Los Angeles pop/rock band

Smack is a Los Angeles pop/rock band formed by singer/guitarist Lantz L'Amour, current L.A. Guns guitarist Stacey Blades, former and now current Blessings bassist Jamie Zimlin, and former Junkyard drummer Patrick Muzingo.

== The Fall of "Supercool" ==
By late January 2002, guitarist Stacey Blades and singer Lantz L'Amour were back in Los Angeles from playing five nights at The Wall in Shinjuku, Tokyo, with the L.A. glam band Supercool (also featuring ex-Faster Pussycat bassist Eric Stacy and ex-Enuff Z'nuff/Vince Neil Band drummer Vik Foxx) in support of their recently released six song EP "Live at the Wilcox Hotel." As the Supercool shows were relatively well received by Japanese audiences, the short-lived group showed signs of internal conflict within days of their return and disbanded by the end of February.

== Smack ==
In February 2002, Lantz and Stacey teamed up with Jamie and began writing songs for their new project.t. By early April 2002 they had dubbed themselves "Smack," discreetly recruited ex-Junkyard/Speedbuggy USA drummer Patrick Muzingo, and recorded four songs ("Subterranean", "Disconnected", "Amazed That I'm Alive", and "Simple Plan") in a Van Nuys home studio engineered by New Improved God bassist Skip Whiting.
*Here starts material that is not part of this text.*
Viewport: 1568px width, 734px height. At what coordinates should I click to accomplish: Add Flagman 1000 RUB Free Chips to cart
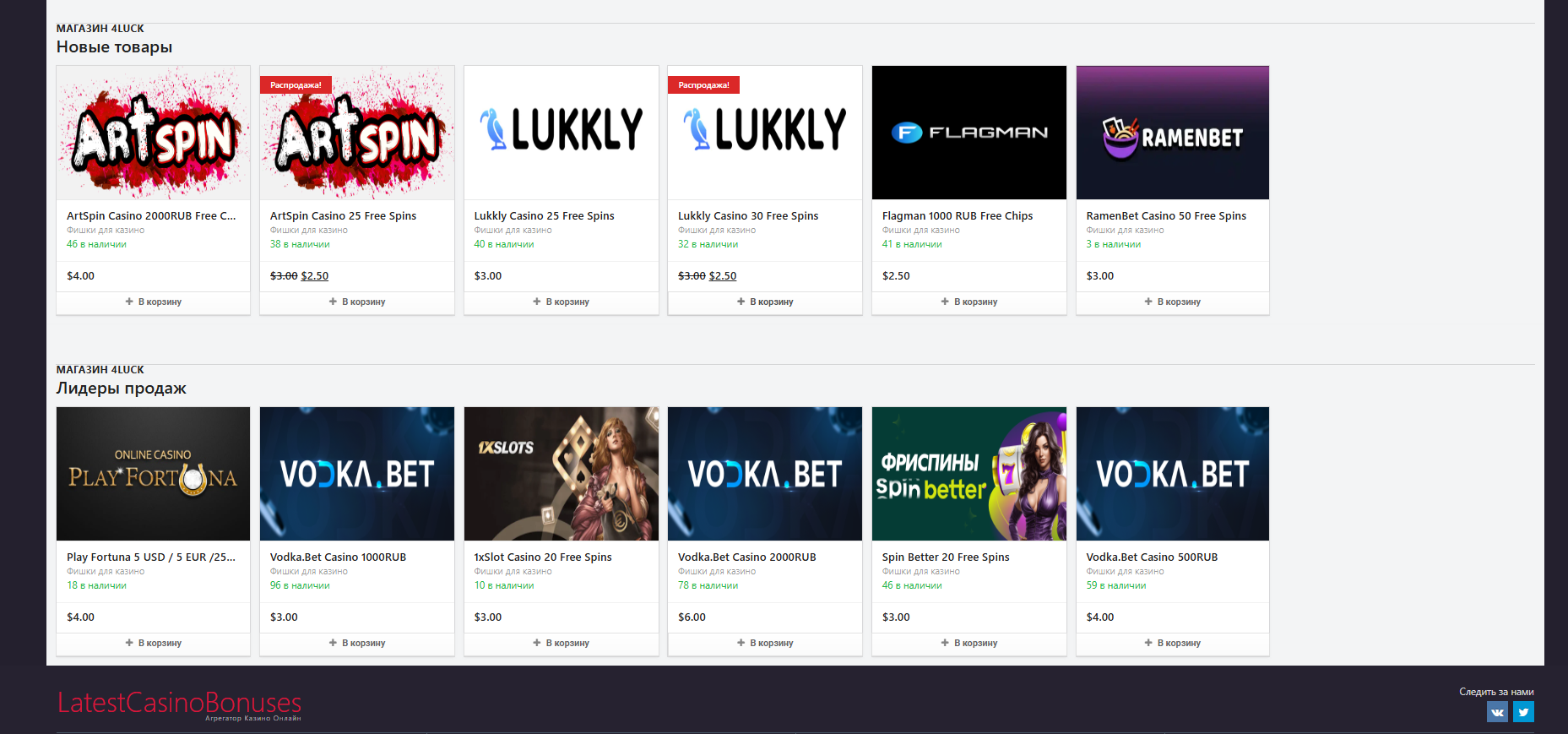pyautogui.click(x=969, y=302)
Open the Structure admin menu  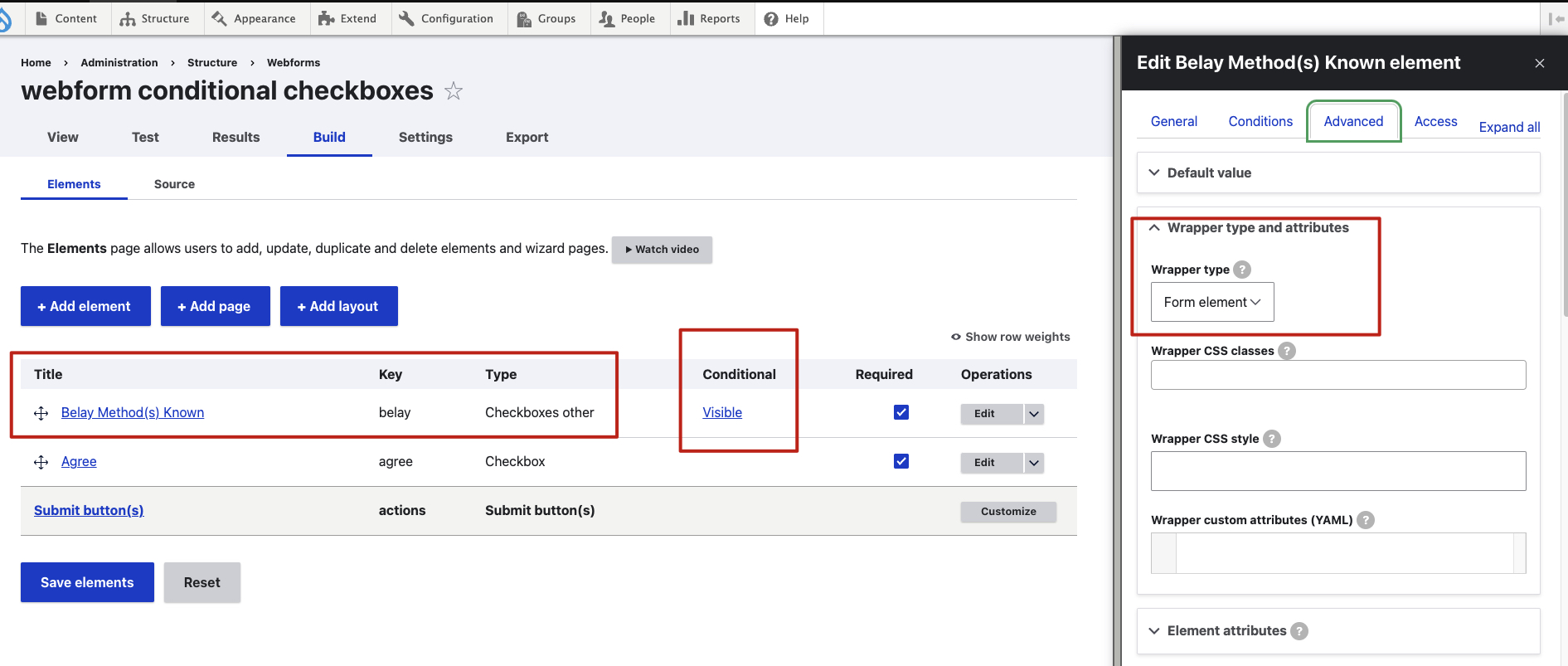pyautogui.click(x=155, y=18)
== Antidisestablishmentarianism ==
After nearly a year of immersion writing and performing, Smack went into the studio with Faster Pussycat guitarist Brent Muscat as producer to record the band's debut three-song EP Antidisestablishmentarianism. Prior to U.S. release, the record's opening track "Chemicals" was played on The Howard Stern Show and favorably critiqued after being sent in anonymously in response to Stern Show staffers complaining that no good bands have come out of L.A. in recent years.

== The Wyndham Stalls ==
Smack later changed their name to The Wyndham Stalls for a brief period in early 2004 before breaking up. The name supposedly refers to an incident that occurred in the first floor restroom of the Wyndham Bel Age Hotel (now The London) in West Hollywood, California.